Ironische Antwort: Erstmal Prof. Agamben fragen. Zum amtlichen Gesetzblatt dürfte es ein weiter Weg sein. Und vielleicht hat das Regime — anders kann man es gerade wirklich nicht nennen — ein Einsehen. Und gibt diesen Feudalisierungs- und Faschisierungskurs auf. Dann wird unser Kampf bereits zum Sieg geführt haben. Ums mal pathetisch zu formulieren.

Wie gelang der Scoop, Prof. Agamben für DER WIDERSTAND zu gewinnen?

Über Jens Wernicke, den Kulturwissenschaftler und Publizisten, mit einem Anruf in Venedig bei Prof.

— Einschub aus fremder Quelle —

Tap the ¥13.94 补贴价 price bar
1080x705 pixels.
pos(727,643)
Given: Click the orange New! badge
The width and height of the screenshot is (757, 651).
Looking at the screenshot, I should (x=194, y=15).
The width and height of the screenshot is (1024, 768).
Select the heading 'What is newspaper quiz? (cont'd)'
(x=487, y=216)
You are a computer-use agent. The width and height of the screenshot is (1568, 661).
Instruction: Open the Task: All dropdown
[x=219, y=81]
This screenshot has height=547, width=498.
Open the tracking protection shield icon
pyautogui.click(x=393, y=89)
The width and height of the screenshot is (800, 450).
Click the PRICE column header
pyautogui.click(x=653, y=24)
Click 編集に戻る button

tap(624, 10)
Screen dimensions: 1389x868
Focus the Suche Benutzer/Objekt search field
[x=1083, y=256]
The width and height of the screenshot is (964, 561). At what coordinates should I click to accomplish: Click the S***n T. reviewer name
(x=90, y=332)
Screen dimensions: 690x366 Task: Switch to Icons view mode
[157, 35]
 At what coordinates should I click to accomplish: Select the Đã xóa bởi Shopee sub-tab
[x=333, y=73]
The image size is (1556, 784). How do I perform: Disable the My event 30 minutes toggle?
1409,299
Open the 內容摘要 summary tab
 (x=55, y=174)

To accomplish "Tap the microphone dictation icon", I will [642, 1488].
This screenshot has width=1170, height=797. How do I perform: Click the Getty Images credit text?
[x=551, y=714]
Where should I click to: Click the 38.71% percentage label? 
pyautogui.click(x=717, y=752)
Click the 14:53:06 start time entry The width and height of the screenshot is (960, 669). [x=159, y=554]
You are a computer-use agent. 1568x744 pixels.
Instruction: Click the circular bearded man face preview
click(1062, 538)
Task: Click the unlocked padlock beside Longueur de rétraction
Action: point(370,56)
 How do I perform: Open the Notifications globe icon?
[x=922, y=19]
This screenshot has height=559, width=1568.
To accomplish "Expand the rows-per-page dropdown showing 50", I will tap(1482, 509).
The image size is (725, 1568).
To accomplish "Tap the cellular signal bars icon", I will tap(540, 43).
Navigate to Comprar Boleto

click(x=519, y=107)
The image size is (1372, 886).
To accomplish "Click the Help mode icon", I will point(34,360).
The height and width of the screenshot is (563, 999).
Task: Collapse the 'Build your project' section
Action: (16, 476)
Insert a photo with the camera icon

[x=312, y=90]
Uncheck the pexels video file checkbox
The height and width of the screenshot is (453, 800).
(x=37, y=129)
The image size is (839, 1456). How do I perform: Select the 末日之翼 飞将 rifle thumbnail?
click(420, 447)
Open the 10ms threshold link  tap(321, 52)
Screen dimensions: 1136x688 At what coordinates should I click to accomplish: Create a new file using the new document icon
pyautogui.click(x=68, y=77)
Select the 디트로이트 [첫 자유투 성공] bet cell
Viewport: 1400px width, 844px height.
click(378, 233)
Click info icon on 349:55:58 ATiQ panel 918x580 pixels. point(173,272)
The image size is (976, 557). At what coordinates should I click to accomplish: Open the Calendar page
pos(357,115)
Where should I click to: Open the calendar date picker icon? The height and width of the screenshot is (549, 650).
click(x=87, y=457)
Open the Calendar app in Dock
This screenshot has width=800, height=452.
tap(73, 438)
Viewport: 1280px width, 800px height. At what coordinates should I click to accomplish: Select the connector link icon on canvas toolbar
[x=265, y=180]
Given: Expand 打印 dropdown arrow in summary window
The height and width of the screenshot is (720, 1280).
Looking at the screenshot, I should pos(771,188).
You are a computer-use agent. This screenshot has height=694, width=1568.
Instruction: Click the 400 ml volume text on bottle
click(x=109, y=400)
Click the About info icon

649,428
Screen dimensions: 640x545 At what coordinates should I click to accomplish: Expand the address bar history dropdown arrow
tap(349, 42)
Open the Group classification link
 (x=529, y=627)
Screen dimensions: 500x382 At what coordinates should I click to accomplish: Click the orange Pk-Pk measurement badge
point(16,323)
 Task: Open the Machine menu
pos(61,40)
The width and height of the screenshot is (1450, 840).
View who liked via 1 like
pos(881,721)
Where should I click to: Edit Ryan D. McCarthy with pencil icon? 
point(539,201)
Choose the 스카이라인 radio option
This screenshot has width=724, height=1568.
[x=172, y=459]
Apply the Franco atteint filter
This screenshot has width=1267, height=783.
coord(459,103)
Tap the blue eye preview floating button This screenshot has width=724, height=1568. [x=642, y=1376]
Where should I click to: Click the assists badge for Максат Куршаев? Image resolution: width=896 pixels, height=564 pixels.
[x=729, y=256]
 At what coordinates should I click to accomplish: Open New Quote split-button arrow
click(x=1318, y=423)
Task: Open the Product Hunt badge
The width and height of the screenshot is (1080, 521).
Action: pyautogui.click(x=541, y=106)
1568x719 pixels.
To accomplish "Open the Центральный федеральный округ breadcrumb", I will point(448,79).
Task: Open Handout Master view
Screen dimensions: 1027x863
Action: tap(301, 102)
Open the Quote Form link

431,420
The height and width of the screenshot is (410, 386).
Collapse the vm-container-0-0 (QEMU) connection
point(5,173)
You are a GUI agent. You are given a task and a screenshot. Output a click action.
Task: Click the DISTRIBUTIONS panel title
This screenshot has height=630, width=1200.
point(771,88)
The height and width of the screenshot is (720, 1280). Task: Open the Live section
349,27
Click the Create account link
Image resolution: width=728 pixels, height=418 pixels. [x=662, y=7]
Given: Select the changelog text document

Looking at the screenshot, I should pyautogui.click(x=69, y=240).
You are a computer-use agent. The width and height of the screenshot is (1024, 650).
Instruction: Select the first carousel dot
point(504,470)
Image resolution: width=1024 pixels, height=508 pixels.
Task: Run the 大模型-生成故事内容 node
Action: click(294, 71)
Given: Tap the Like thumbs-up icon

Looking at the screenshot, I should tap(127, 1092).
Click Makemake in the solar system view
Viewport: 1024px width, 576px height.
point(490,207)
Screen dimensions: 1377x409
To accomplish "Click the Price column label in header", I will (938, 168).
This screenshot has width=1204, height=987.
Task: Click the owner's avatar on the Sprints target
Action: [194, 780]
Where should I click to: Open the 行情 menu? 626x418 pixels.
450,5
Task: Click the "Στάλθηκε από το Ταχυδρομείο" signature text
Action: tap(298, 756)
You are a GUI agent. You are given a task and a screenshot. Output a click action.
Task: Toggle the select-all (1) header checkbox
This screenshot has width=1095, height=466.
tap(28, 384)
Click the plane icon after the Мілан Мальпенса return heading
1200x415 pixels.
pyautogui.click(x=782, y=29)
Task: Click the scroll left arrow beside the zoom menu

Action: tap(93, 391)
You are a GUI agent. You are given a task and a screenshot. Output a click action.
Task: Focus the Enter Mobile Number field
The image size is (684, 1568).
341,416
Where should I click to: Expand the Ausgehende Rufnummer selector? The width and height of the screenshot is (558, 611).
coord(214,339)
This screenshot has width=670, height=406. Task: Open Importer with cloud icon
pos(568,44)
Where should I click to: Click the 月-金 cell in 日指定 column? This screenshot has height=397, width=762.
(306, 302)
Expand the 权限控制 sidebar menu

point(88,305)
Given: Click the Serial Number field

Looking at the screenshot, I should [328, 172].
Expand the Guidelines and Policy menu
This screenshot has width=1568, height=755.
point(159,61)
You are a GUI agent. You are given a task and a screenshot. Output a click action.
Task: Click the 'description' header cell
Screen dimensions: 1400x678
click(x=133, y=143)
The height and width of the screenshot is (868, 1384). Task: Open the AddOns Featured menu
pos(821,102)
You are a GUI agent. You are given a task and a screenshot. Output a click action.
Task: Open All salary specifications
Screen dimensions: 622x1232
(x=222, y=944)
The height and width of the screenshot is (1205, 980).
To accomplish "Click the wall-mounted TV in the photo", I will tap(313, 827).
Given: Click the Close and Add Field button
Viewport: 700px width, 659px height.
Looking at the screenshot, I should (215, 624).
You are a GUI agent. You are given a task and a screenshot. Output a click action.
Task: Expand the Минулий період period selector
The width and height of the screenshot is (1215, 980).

Agamben.

Ich war gerade auf Ihrer Website und habe noch kein E-Paper von DER WIDERSTAND gefunden? Offline first?

Das E-Paper ist online ab Mitternacht.

Der Newsroom von DER WIDERSTAND sitzt in einer piefigen Stube im Arbeiterviertel Wedding. Trudeln noch nicht genug Spenden ein, um – einem neuen Medien-StartUp standesgemäß – ein Loft in einem gentrifizierten Hippster Quartier wie Prenzlauer Berg zu beziehen, in das prekär beschäftigte Laufburschen täglich frische Flugananas für die Redaktionssitzungen anliefern?

Wir kommen mit den Leuten hier um Kiez wunderbar zurecht. Wir wissen alle selber, wie es ist, mit wenig Geld – aufzuwachsen – durchzukommen – weiter zu machen – einigermassen redlich zu bleiben. Das finden wir hier vor.